Так вот, гадкие молодчики, будто приклеенные к почтенным аналитикам, колумнистам и интервьюерам, тыкали мужчин локтем в рёбра, нашёптывали явно что-то похабное, хлопали по спине, науськивали и подстрекали, указывая на имеющихся дам – и чаще всего на Леру. Солидные коллеги игнорировали ужимки вертлявых, но иногда краснели, улыбались невпопад и зыркали на женщин очень плотоядно.
Вошла секретарь.
– Доброе утро, Мирон Александрович.
– Здравствуйте, Лера. Что за новые лица у нас в редакции?
Девушка недоумённо обернулась, посмотрела сквозь прозрачную стену.
– Никого в штат сегодня не зачисляли, посетителей пока нет. В одиннадцать приедут французы по поводу…
– Да, я помню, – перебил начальник. – Всё нормально, без эксцессов?
– Если вы насчёт салона красоты на пятом этаже, то они согласились покрыть убытки за то, что нас залили. А больше ничего особенного…
Лера улыбнулась, и улыбка эта была демонстративно лишена всякого подтекста.
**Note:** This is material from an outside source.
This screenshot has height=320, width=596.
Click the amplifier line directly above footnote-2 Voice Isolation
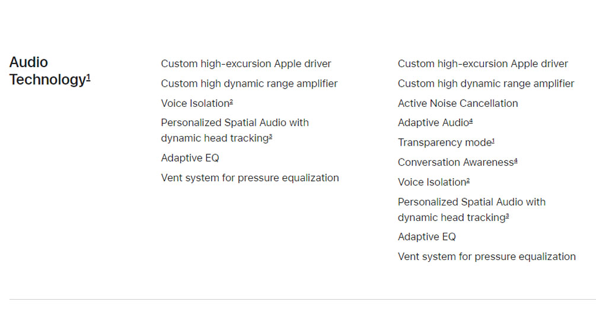pos(249,84)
Настолько лишена, что неудержимо хотелось усмотреть в ней намёк и обещание.
– Хорошо, спасибо. В ближайшие полчаса меня нет, буду разбираться с текучкой.
– Поняла, Мирон Александрович. Кофе принести?
– Да, будьте любезны.
Секретарь вышла, совершенно не виляя роскошными бёдрами. И это казалось ужасной несправедливостью.
Когда Лера вернулась с изящным подносом в руках, следом за ней проскользнул вертлявый. Главред, оторвав глаза от экрана компьютера, вытаращился на наглеца и уронил беспроводную мышь.
– Я сейчас подниму, – чирикнула Лера, но начальник вскрикнул:
– Не смейте!
Девушка даже вздрогнула и испуганно замерла.
– Простите, Лера, что я так… э-э-э… резко выразился. Я ещё не древний старик и наклоняюсь без хруста, – попытался пошутить он. – Но вы сами подумайте, что будет, если кто-нибудь увидит, как вы на коленях шарите у меня под столом…
Конец фразы прозвучал жалко и совсем тихо. По сальной ухмылке проникшего в кабинет молодчика было очень понятно, что будет. Мирон Александрович сам полез под стол, в мельчайших подробностях и во всех ракурсах представляя себе гипотетическую картину. Уже лет двадцать воображение не рисовало ему таких ярких чувственных сцен.
Красный главред наконец вылез из-под стола. Секретарь поставила кофе на стол перед ним. Молодчик не уходил и ничего не говорил, только скалился. Лера никак на него не реагировала.